──────── Data extract ────────

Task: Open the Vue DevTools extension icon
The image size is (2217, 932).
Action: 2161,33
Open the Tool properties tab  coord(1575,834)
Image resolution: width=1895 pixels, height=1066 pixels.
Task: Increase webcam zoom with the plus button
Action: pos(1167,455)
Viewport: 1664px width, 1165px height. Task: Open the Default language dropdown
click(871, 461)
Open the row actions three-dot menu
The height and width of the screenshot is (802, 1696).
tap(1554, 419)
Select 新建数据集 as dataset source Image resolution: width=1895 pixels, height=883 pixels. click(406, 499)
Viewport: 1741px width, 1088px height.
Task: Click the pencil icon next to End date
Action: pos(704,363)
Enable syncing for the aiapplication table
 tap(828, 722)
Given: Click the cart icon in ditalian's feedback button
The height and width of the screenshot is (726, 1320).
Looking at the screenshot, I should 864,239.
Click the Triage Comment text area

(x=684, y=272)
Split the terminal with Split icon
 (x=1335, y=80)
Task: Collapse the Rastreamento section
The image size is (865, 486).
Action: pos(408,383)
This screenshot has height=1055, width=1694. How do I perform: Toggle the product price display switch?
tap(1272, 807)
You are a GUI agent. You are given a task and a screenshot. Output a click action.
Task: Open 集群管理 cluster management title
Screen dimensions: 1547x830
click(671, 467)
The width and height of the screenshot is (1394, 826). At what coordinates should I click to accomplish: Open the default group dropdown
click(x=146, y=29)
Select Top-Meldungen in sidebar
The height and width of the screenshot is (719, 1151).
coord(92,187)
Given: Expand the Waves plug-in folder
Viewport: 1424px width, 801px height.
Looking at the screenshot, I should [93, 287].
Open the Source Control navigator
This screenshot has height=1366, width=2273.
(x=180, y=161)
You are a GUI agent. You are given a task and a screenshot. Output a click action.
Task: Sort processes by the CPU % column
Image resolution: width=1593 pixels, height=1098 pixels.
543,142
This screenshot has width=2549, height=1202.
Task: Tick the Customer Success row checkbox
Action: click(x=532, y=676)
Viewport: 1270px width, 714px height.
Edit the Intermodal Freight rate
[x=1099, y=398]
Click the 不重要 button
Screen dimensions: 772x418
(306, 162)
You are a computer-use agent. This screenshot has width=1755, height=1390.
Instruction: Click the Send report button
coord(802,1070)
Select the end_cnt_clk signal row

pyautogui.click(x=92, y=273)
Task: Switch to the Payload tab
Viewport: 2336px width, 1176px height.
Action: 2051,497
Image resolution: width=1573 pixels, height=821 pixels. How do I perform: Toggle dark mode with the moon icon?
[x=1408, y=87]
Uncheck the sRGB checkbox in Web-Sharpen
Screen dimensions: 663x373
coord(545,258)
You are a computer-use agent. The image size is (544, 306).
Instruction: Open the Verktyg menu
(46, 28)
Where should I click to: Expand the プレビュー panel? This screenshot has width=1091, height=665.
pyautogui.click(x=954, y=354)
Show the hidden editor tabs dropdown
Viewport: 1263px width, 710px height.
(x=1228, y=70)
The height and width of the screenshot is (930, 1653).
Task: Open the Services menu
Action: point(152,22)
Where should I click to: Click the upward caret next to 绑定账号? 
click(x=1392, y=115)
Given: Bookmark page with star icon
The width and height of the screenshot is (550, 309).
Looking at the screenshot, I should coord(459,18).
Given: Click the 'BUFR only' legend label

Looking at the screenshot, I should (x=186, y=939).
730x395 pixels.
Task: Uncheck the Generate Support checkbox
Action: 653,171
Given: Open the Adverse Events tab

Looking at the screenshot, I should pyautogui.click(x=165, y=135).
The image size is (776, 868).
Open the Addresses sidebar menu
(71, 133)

────────

*Task to carry out*: Your task is to write out every record exactly.

*Solution for this exercise*:
Task: Open the Vue DevTools extension icon
The image size is (2217, 932).
Action: 2161,33
Open the Tool properties tab  coord(1575,834)
Image resolution: width=1895 pixels, height=1066 pixels.
Task: Increase webcam zoom with the plus button
Action: pos(1167,455)
Viewport: 1664px width, 1165px height. Task: Open the Default language dropdown
click(871, 461)
Open the row actions three-dot menu
The height and width of the screenshot is (802, 1696).
tap(1554, 419)
Select 新建数据集 as dataset source Image resolution: width=1895 pixels, height=883 pixels. click(406, 499)
Viewport: 1741px width, 1088px height.
Task: Click the pencil icon next to End date
Action: pos(704,363)
Enable syncing for the aiapplication table
 tap(828, 722)
Given: Click the cart icon in ditalian's feedback button
The height and width of the screenshot is (726, 1320).
Looking at the screenshot, I should 864,239.
Click the Triage Comment text area

(x=684, y=272)
Split the terminal with Split icon
 (x=1335, y=80)
Task: Collapse the Rastreamento section
The image size is (865, 486).
Action: pos(408,383)
This screenshot has height=1055, width=1694. How do I perform: Toggle the product price display switch?
tap(1272, 807)
You are a GUI agent. You are given a task and a screenshot. Output a click action.
Task: Open 集群管理 cluster management title
Screen dimensions: 1547x830
click(671, 467)
The width and height of the screenshot is (1394, 826). At what coordinates should I click to accomplish: Open the default group dropdown
click(x=146, y=29)
Select Top-Meldungen in sidebar
The height and width of the screenshot is (719, 1151).
coord(92,187)
Given: Expand the Waves plug-in folder
Viewport: 1424px width, 801px height.
Looking at the screenshot, I should [93, 287].
Open the Source Control navigator
This screenshot has height=1366, width=2273.
(x=180, y=161)
You are a GUI agent. You are given a task and a screenshot. Output a click action.
Task: Sort processes by the CPU % column
Image resolution: width=1593 pixels, height=1098 pixels.
543,142
This screenshot has width=2549, height=1202.
Task: Tick the Customer Success row checkbox
Action: click(x=532, y=676)
Viewport: 1270px width, 714px height.
Edit the Intermodal Freight rate
[x=1099, y=398]
Click the 不重要 button
Screen dimensions: 772x418
(306, 162)
You are a computer-use agent. This screenshot has width=1755, height=1390.
Instruction: Click the Send report button
coord(802,1070)
Select the end_cnt_clk signal row

pyautogui.click(x=92, y=273)
Task: Switch to the Payload tab
Viewport: 2336px width, 1176px height.
Action: 2051,497
Image resolution: width=1573 pixels, height=821 pixels. How do I perform: Toggle dark mode with the moon icon?
[x=1408, y=87]
Uncheck the sRGB checkbox in Web-Sharpen
Screen dimensions: 663x373
coord(545,258)
You are a computer-use agent. The image size is (544, 306).
Instruction: Open the Verktyg menu
(46, 28)
Where should I click to: Expand the プレビュー panel? This screenshot has width=1091, height=665.
pyautogui.click(x=954, y=354)
Show the hidden editor tabs dropdown
Viewport: 1263px width, 710px height.
(x=1228, y=70)
The height and width of the screenshot is (930, 1653).
Task: Open the Services menu
Action: point(152,22)
Where should I click to: Click the upward caret next to 绑定账号? 
click(x=1392, y=115)
Given: Bookmark page with star icon
The width and height of the screenshot is (550, 309).
Looking at the screenshot, I should coord(459,18).
Given: Click the 'BUFR only' legend label

Looking at the screenshot, I should (x=186, y=939).
730x395 pixels.
Task: Uncheck the Generate Support checkbox
Action: 653,171
Given: Open the Adverse Events tab

Looking at the screenshot, I should pyautogui.click(x=165, y=135).
The image size is (776, 868).
Open the Addresses sidebar menu
(71, 133)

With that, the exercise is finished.